* Objectif à atteindre: Recopiez le passage du texte sur le report de l'Euro qui va de "En reportant d'une" à "sont encore nombreuses.", ces deux bouts inclus, en remplaçant "championnats nationaux" par "ligues nationales".

* Texte de la page:

▼▼▼

En reportant d'une année l'Euro, l'UEFA a voulu préserver ses deux poules aux oeufs d'or (avec la Ligue des champions) tout en offrant du temps aux championnats nationaux. Cette décision ne résout néanmoins de loin pas tout et les difficultés sont encore nombreuses.
Le plus gros problème demeure celui du calendrier. Parce qu'il s'agit de se coordonner désormais avec la FIFA, qui avait bloqué l'été 2021 pour sa nouvelle Coupe du monde des clubs qu'elle espère lucrative, mais aussi à l'interne. Car juin 2021 devait être le mois du Final Four de la Ligue des Nations, de deux journées des éliminatoires du Mondial 2022 et de l'Euro M21, alors que l'Euro féminin est prévu pour juillet de la même année. Trois compétitions qui seront déplacées, confirment les autorités du football.

▲▲▲

* Jeu de données:
▼▼▼

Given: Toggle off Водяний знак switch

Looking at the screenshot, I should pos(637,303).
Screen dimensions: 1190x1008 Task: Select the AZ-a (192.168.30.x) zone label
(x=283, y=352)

▲▲▲

* Réponse attendue:
En reportant d'une année l'Euro, l'UEFA a voulu préserver ses deux poules aux oeufs d'or (avec la Ligue des champions) tout en offrant du temps aux ligues nationales. Cette décision ne résout néanmoins de loin pas tout et les difficultés sont encore nombreuses.